方面14A.根据方面11A至13A中任一项所述的方法,还包括:使用与所述场景相关联的掩模来确定与所述场景相关联的所述ROI。Aspect 14A. The method of any one of aspects 11A to 13A, further comprising: determining the ROI associated with the scene using a mask associated with the scene.

方面15A.根据方面14A所述的方法,其中所述掩模包括位图,所述位图包括与所述ROI相关联的所述帧的像素的第一像素值和在所述ROI外部的所述帧的像素的第二像素值。Clause 15A. The method of Clause 14A, wherein the mask comprises a bitmap comprising first pixel values of pixels of the frame associated with the ROI and second pixel values of pixels of the frame outside of the ROI.

方面16A.根据方面14A或15A中任一项所述的方法,还包括:基于所述掩模生成所述帧的所述第一版本和所述帧的所述第二版本。Aspect 16A. The method according to any one of aspects 14A or 15A, further comprising: generating the first version of the frame and the second version of the frame based on the mask.

方面17A.根据方面11A至16A中任一项所述的方法,还包括:基于用户的凝视信息、所述用户的预测凝视、在所述场景中检测到的对象、针对所述场景生成的深度图以及所述场景的显著性图中的至少一者来确定所述ROI。Aspect 17A. The method according to any one of Aspects 11A to 16A further includes: determining the ROI based on at least one of gaze information of a user, a predicted gaze of the user, an object detected in the scene, a depth map generated for the scene, and a saliency map of the scene.

方面18A.根据方面11A至17A中任一项所述的方法,还包括:从至少一个传感器获得运动信息,所述运动信息标识与包括所述图像传感器的设备相关联的运动;以及基于所述运动信息修改所述ROI。Aspect 18A. The method according to any one of Aspects 11A to 17A, further comprising: obtaining motion information from at least one sensor, the motion information identifying motion associated with a device including the image sensor; and modifying the ROI based on the motion information.

方面19A.根据方面18A所述的方法,其中修改所述ROI包括:在所述运动信息的方向上增加所述ROI的大小。

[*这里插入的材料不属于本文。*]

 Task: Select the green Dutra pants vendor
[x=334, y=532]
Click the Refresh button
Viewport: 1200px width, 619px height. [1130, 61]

Clause 19A. The method of clause 18A, wherein modifying the ROI comprises increasing the size of the ROI in the direction of the motion information.

方面20A.根据方面11A至19A中任一项所述的方法,其中从先前帧标识所述ROI。Aspect 20A. The method of any one of aspects 11A to 19A, wherein the ROI is identified from a previous frame.

方面21A.根据方面20A所述的方法,还包括:基于所述ROI确定下一帧的ROI,其中所述下一帧在所述帧之后。Aspect 21A. The method according to aspect 20A, further comprising: determining a ROI for a next frame based on the ROI, wherein the next frame is after the frame.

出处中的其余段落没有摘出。